#### Input for this task ####

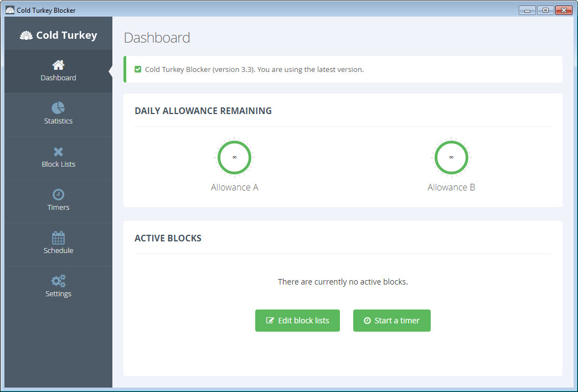Screen dimensions: 578x392
Task: Click the app icon in the title bar
Action: pos(9,10)
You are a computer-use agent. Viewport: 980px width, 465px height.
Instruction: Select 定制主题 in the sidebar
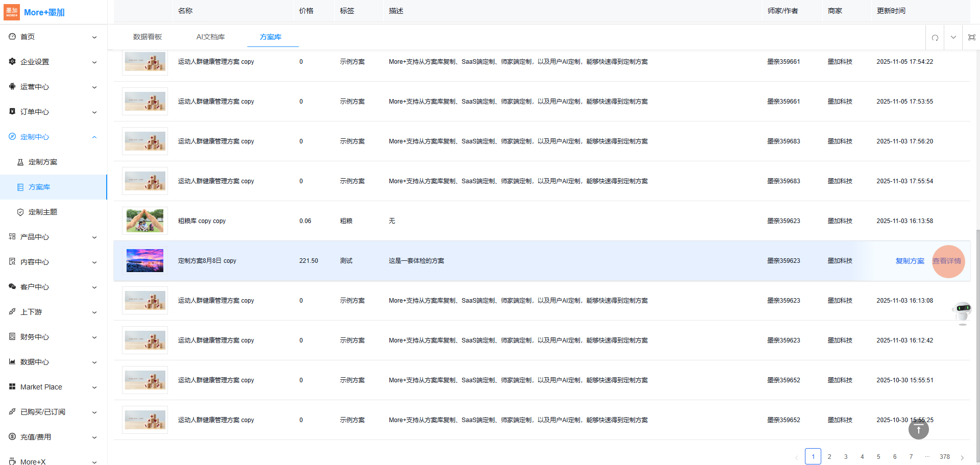coord(43,212)
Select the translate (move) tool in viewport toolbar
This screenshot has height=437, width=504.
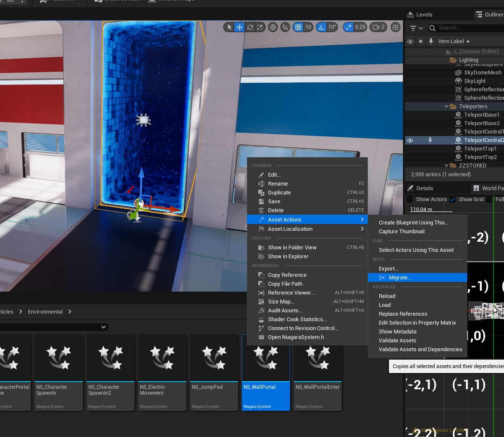click(239, 27)
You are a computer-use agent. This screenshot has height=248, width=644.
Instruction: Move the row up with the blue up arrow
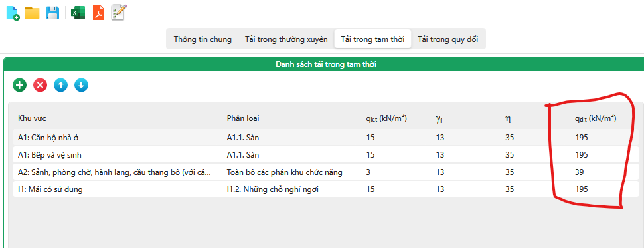click(x=61, y=86)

####

▸ **Directions**
Could you write out verbatim only those lines that run from the line containing "Instruction: Select 定制主题 in the sidebar" through the end of the listing above, both included, without the pictures?

▸ **Exercise response**
Instruction: Select 定制主题 in the sidebar
coord(43,212)
Select the translate (move) tool in viewport toolbar
This screenshot has height=437, width=504.
click(239, 27)
You are a computer-use agent. This screenshot has height=248, width=644.
Instruction: Move the row up with the blue up arrow
click(x=61, y=86)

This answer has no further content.